Origine et histoire du Château d'Annéot
Le château d'Annéot, situé dans l’Yonne en Bourgogne-Franche-Comté, trouve ses origines dans une seigneurie divisée au XVIIe siècle. En 1643, Étienne Champion, receveur du grenier à sel d'Avallon et futur anobli, acquiert une partie du domaine. Son petit-fils, Charles-François Champion (1701-1779), écuyer et seigneur d'Annéot, fait construire l’édifice actuel à la fin du XVIIe ou au début du XVIIIe siècle sur les bases d’un manoir ancien. Le château, typique de l’architecture avallonnaise, s’accompagne de jardins inspirés de Versailles, avec bassins, statues et grottes en rocailles.
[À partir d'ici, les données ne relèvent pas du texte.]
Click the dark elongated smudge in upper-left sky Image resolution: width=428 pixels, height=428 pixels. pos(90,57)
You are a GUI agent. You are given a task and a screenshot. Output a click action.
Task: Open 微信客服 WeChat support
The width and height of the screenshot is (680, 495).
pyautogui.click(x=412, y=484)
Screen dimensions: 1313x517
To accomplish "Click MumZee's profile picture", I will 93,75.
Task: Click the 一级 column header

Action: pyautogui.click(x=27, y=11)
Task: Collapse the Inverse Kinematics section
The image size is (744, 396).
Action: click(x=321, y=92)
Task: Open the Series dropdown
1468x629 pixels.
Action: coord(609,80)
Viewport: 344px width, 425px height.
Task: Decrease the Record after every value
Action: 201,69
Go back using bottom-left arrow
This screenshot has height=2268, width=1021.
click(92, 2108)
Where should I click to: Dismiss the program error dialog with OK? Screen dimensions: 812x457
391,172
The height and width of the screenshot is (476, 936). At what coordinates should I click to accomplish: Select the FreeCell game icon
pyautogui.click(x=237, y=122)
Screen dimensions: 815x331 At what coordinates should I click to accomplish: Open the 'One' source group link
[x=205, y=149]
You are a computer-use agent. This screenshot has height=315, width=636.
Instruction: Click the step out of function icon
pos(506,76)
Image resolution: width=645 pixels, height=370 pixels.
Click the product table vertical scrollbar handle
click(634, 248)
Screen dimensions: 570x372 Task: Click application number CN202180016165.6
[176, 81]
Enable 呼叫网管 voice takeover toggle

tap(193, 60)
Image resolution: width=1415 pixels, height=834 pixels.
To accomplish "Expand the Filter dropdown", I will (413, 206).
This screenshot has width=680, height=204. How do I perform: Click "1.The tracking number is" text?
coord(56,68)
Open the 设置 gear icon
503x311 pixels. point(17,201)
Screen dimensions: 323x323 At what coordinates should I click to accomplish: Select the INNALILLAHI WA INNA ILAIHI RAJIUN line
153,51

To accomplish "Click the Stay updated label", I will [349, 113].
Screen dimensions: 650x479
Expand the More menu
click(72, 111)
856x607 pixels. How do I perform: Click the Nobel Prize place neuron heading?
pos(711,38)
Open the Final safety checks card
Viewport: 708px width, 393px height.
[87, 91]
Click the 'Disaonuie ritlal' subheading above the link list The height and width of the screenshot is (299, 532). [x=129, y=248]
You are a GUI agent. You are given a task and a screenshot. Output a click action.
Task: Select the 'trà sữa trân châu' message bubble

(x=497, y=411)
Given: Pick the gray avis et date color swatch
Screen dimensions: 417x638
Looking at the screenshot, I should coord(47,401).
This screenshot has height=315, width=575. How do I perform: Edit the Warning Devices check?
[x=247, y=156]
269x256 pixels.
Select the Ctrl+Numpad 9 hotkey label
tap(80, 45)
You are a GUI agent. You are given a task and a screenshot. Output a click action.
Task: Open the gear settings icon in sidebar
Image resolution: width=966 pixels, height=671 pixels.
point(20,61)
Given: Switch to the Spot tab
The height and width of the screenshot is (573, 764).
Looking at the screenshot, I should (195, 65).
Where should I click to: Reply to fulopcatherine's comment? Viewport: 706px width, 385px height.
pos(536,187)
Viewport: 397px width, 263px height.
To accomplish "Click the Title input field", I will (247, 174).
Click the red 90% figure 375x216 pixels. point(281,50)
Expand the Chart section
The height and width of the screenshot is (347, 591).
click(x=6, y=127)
La propriété passe ensuite par héritage à la famille Guillet de Monts au XVIIIe siècle, puis aux Thirion de Noville au XIXe. Sans descendant direct, le château est transmis à Valérie Thirion (1879-1954), qui en reste la dernière propriétaire célibataire. Laissé à l’abandon pendant des décennies, il est racheté en 2023 pour une restauration majeure. Depuis 1984, ses façades, toitures, grilles d’entrée, pigeonnier et fontaine Saint-Gengoult sont inscrits aux monuments historiques.
Le domaine de 5 hectares conserve des éléments remarquables comme un cabinet de verdure, des communs (écuries, granges), et une fontaine cachée dans le parc. La grille d’entrée, ornée de pilastres et de vases sculptés, mène à une cour d’honneur bordée du château, dont le pavillon central arbore toujours le blason des Champion : « TEGIT HAEC NECAT ALTERA », avec un écusson représentant un homme armé. Les jardins, décrits en 1912 comme une réplique miniature de Versailles, mêlaient parterres à la française, statues et jeux d’eau, aujourd’hui partiellement disparus.
Bien que demeure privée non ouverte au public, les nouveaux propriétaires étudient l’ouverture des jardins. Le château illustre l’histoire des familles bourgeoises anoblies de l’Avallonnais, liées aux institutions locales (bailliage, grenier à sel) et à la noblesse de robe sous l’Ancien Régime. Son architecture et ses décors intérieurs (escalier en fer forgé, salon orné) reflètent le faste provincial du XVIIIe siècle.